Hyper-segmentation allows you to span beyond the data center, building or campus. We call it a “single global network fabric.” With hyper-segmentation, organizations can establish borders to defend against unauthorized lateral movement, reduce their attack profile, deliver highly effective breach isolation, improve the effectiveness of anomaly scanning and greatly improve the value of specialist security appliances. Virtual LANs (VLANs) have traditionally been used to create segmentation, but this creates high levels of complexity and increases risk of failure, as VLANs used are subject to loops created by human errors while having to learn about each node that physically join the virtual network.
We’re using industry standard technologies, leveraging IEEE Shortest Path Bridging (SPB) in the core. Once the core is established, making changes and adding capacity or remote sites is quick and simple, unlike traditional networking where you need to be a VLAN or MPLS expert. With Avaya Fabric, you can now extend these same services to the edge or closer to the IoT devices. Then using technologies like Fabric Attach, you can have automated and secure connections created between the core and the edge switches and/or the WAP (Wireless Access Points). The edge now becomes more plug and play.
At this point, all that’s left to do is decide where you want your IoT devices connected and whether you want to have devices segmented or grouped together without the need for cumbersome things like Access Control Lists.
Finally, you can start connecting devices to the network. Well, sort of. You see, traditional IT admins keep the network jacks you see in buildings disabled until a request is made to turn them back on. Then they enable the network jack you want to connect your device to, providing you wired access or granting that device access to the wireless network (in a closed environment), thereby creating that secure end-to-end connection all the way to the device. So far so good, right? Here’s the thing, often we find these “enabled” jacks left exposed and in plain sight after the user has disconnected from the network and left the building. This provides hackers with a secure connection into your environment.
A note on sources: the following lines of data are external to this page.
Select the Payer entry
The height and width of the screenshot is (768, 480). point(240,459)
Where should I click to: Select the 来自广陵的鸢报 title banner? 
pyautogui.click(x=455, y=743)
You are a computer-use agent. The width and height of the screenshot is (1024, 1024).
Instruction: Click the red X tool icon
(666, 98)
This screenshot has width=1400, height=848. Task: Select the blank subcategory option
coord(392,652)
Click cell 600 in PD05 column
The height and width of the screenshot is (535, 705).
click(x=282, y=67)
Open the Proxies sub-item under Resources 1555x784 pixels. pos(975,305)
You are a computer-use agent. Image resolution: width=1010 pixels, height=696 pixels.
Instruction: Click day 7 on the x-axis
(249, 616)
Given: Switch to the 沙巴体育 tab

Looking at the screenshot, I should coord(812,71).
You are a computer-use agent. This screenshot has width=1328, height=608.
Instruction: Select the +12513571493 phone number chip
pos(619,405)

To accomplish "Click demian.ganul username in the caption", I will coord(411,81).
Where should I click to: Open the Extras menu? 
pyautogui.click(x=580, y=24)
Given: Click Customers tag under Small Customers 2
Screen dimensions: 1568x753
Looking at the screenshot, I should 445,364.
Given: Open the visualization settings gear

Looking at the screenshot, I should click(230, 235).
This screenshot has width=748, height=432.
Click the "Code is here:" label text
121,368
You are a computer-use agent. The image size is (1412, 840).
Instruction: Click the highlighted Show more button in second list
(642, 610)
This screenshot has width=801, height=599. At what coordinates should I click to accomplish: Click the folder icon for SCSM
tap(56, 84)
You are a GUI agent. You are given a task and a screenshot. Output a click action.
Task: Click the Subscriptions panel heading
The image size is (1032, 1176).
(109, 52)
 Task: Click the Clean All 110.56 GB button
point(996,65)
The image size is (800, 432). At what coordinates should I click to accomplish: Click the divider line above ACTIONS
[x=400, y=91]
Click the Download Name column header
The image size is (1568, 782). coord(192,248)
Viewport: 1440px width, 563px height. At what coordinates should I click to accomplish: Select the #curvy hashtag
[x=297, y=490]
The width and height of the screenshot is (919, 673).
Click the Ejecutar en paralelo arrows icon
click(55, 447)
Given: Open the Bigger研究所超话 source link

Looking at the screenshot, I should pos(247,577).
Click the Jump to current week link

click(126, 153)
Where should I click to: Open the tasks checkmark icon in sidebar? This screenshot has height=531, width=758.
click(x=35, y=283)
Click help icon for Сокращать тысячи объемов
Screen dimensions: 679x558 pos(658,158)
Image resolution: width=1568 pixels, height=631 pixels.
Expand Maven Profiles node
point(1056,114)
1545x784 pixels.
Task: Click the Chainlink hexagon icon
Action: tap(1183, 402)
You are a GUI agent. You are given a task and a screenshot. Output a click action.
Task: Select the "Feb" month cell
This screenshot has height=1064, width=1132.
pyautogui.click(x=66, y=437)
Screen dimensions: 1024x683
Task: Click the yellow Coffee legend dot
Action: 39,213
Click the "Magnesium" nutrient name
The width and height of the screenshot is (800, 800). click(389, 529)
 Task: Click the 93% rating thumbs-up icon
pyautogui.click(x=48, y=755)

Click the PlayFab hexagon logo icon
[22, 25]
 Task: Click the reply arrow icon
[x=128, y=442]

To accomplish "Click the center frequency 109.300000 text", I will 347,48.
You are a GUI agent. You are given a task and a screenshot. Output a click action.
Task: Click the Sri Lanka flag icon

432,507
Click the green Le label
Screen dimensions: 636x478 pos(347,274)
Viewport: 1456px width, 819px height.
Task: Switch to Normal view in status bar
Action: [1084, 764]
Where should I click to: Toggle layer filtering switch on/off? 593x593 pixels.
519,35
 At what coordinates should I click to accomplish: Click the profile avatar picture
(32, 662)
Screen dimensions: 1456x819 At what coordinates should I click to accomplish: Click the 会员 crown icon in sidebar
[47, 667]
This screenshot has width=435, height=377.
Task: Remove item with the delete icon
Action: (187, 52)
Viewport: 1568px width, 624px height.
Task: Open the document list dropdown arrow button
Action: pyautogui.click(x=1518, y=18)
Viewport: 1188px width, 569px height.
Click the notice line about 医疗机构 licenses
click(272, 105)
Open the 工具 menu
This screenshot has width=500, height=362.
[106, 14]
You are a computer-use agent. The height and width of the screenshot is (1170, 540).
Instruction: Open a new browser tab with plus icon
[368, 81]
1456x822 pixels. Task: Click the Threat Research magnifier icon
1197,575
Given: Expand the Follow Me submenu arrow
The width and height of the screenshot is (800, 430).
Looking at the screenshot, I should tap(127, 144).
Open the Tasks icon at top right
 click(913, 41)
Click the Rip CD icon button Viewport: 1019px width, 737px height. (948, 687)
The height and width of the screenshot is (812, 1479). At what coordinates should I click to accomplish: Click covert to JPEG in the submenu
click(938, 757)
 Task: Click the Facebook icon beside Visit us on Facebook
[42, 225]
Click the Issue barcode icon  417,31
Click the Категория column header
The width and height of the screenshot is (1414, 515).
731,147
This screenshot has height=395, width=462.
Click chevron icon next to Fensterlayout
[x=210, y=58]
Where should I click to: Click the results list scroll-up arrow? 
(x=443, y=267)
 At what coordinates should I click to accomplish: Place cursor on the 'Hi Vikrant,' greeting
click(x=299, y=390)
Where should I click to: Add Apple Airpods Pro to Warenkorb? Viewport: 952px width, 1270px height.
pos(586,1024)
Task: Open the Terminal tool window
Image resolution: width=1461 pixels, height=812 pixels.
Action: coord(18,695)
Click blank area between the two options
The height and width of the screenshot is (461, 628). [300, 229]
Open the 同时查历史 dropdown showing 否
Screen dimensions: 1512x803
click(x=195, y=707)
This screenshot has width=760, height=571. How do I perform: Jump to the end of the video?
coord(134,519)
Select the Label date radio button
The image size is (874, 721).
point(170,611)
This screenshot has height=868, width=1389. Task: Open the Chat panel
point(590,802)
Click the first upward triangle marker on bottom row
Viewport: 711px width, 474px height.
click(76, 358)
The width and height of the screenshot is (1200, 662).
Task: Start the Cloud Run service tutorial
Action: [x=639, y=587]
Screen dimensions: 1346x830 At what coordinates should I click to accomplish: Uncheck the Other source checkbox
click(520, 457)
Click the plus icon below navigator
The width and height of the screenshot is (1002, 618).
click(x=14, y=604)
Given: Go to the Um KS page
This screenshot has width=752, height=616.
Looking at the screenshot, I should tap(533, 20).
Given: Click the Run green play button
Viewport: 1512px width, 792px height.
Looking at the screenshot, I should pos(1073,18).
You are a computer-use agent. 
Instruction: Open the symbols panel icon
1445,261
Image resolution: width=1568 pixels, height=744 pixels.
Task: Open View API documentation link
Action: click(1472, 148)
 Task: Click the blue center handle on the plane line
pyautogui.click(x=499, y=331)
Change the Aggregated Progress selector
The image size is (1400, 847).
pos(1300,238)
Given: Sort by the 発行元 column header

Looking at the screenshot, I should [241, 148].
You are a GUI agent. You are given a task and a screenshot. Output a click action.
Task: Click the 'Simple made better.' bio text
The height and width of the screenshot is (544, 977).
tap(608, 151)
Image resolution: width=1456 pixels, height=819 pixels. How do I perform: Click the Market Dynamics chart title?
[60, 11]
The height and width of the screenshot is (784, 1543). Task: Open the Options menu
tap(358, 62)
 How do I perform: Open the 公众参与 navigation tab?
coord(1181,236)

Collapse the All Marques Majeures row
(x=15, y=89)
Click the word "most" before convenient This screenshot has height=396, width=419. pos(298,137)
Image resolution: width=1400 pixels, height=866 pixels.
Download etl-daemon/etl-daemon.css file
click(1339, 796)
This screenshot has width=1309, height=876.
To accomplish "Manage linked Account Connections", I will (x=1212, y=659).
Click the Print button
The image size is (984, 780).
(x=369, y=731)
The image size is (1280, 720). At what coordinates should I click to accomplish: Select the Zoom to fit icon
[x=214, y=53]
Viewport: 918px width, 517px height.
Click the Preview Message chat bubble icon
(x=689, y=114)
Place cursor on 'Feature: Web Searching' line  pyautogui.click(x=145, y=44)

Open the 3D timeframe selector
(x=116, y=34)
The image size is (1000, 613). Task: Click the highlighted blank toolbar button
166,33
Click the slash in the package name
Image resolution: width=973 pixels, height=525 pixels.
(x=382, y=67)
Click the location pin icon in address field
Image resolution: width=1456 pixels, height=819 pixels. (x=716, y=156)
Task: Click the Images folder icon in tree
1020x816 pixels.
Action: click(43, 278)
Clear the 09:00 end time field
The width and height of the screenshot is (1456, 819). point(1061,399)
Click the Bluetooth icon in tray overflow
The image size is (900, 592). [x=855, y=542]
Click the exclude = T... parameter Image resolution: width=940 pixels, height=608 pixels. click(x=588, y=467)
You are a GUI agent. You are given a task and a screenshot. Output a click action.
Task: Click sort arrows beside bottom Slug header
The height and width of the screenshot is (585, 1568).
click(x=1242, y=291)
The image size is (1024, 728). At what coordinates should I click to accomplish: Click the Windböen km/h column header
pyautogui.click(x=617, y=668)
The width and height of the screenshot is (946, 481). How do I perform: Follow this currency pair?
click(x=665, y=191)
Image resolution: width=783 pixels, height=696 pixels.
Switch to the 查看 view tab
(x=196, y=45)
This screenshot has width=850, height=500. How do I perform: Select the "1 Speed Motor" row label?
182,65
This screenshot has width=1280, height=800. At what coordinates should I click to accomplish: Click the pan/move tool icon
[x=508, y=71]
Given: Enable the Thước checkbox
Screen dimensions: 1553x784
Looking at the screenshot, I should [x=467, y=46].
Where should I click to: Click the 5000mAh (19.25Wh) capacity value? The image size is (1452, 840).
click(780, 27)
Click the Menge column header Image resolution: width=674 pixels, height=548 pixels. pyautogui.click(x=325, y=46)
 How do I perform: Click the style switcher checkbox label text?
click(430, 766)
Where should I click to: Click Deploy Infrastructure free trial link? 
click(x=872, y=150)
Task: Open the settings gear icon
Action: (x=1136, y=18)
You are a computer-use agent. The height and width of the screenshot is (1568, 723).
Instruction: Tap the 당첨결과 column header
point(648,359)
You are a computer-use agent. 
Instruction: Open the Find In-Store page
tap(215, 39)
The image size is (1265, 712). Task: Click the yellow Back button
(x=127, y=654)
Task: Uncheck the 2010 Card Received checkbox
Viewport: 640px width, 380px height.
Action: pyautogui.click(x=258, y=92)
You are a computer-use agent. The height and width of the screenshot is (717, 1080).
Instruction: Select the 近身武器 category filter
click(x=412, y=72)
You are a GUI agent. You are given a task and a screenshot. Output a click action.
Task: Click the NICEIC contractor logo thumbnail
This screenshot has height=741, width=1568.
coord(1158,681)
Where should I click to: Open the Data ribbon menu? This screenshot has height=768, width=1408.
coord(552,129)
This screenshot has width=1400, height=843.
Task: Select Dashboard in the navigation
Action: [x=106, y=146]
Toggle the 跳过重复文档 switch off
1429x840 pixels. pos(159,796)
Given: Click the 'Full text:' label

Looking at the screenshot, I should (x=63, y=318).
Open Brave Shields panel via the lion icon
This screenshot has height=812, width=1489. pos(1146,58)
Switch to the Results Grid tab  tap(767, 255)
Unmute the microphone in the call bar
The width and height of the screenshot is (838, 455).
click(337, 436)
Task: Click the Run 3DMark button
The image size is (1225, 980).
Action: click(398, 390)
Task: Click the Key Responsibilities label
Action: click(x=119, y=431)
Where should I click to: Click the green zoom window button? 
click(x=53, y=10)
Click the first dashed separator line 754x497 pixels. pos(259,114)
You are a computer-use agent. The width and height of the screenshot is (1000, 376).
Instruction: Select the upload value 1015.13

With Automatic Elasticity (the third pillar of our #Everywhere Perimeter solution), businesses can stretch their network services (contained in hyper-segments) to the edge of the network, only as required and only for the duration of a specific application session. As applications terminate (or end-point devices close down or disconnect), those networking services retract from the edge. It’s as simple as that. This makes your network safe and less vulnerable to intrusions.
This Avaya Network Fabric technology can be used in all the IoT environments I cited up top: cities, buildings, retail, manufacturing, etc. We’ve been delivering these solutions to customers of all sizes, from the Sochi 2014 Winter Olympics to the tallest building in the world, the Burj Khalifa in Dubai.